● Records shown:
=======

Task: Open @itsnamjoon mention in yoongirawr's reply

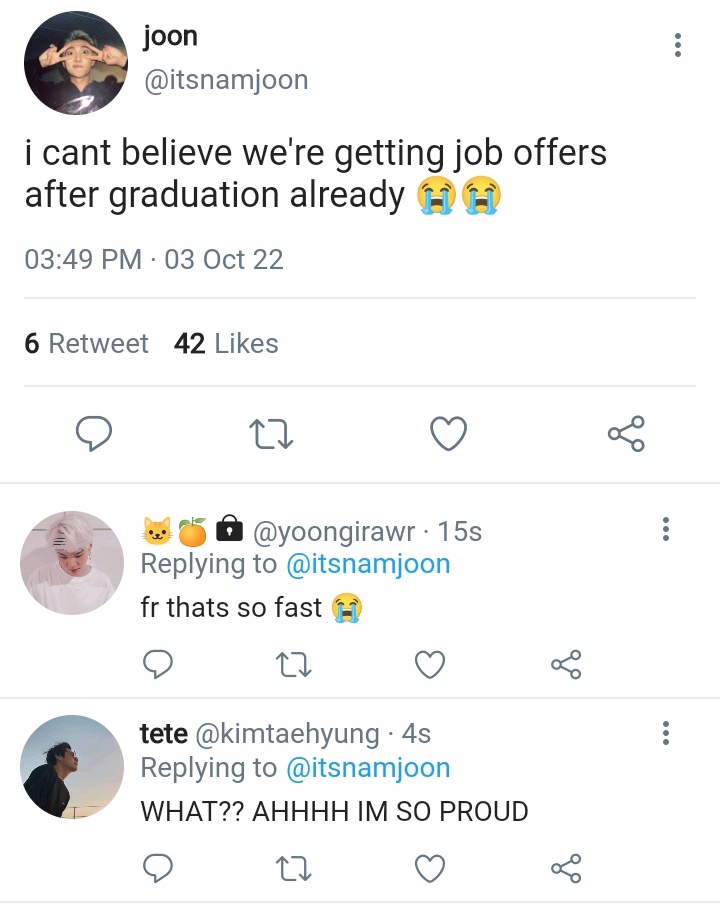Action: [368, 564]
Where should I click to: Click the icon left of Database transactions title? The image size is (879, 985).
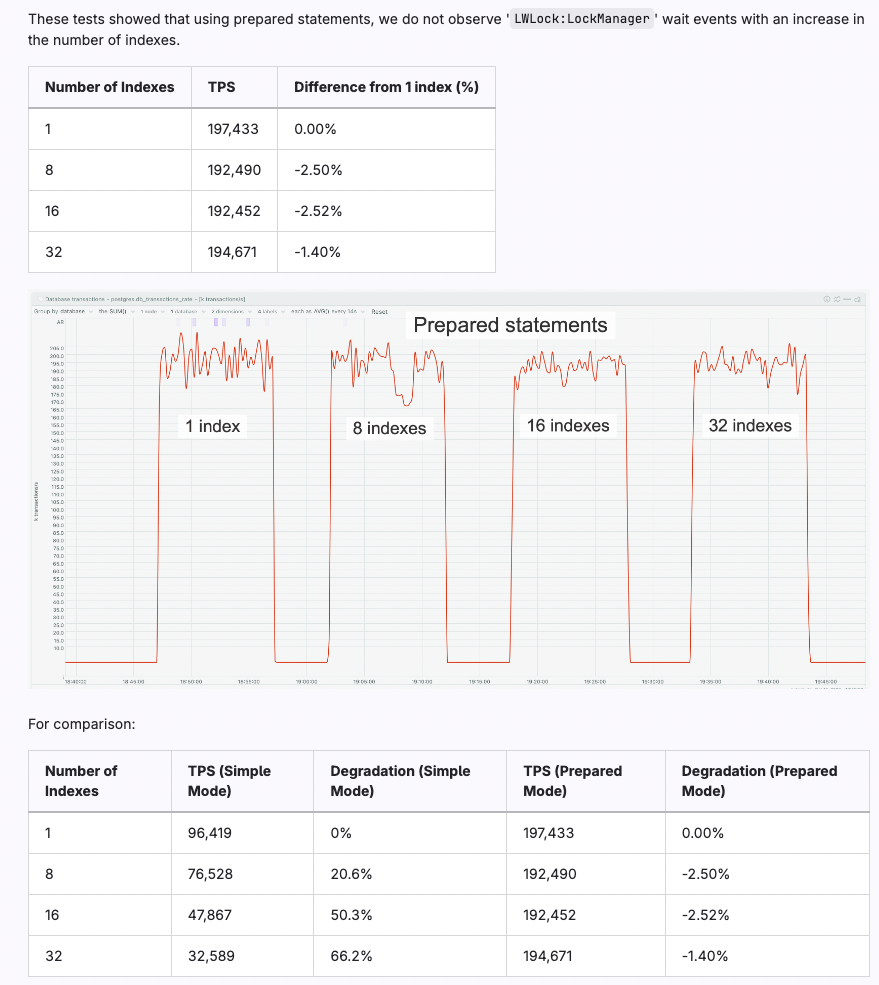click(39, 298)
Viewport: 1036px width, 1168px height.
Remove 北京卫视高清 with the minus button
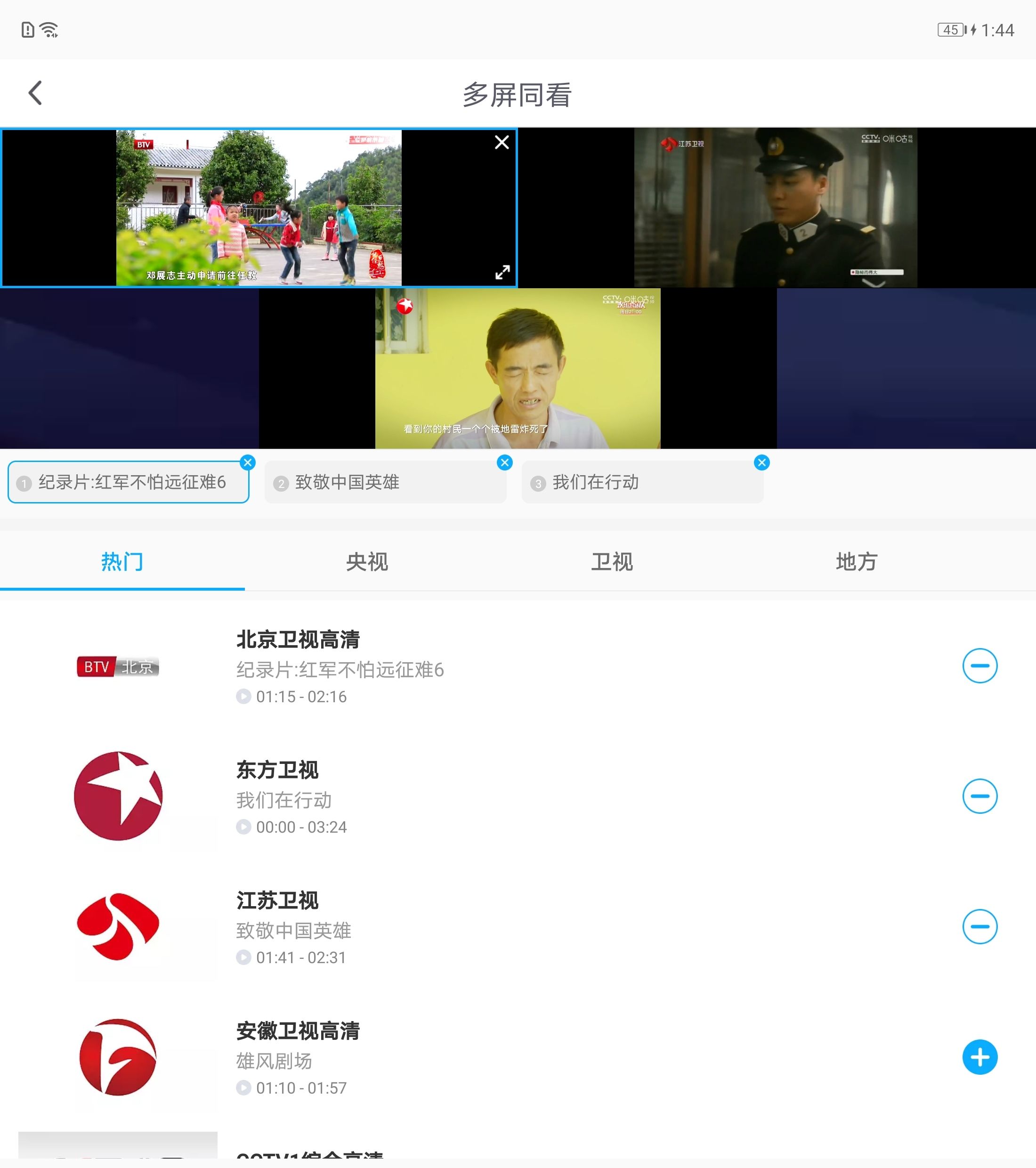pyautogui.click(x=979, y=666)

=======

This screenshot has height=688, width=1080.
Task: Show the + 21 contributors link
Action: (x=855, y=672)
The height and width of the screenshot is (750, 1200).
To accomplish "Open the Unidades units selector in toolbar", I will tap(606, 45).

=======

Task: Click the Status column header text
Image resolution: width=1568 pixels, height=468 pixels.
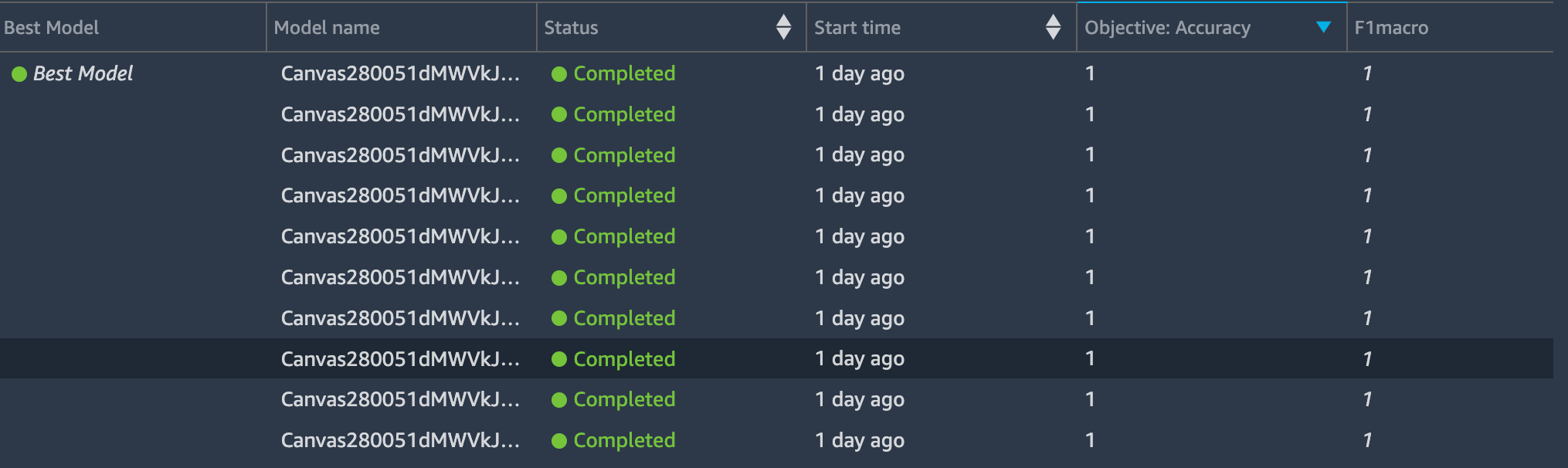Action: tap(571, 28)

=======

● Task to carry out:
Retype the lines from the line with "Where should I" up to and including the line with "pyautogui.click(x=979, y=666)", and leave the pictures out of your answer.

● Result for this task:
Where should I click to: Click the icon left of Database transactions title? The image size is (879, 985).
click(39, 298)
Viewport: 1036px width, 1168px height.
Remove 北京卫视高清 with the minus button
pyautogui.click(x=979, y=666)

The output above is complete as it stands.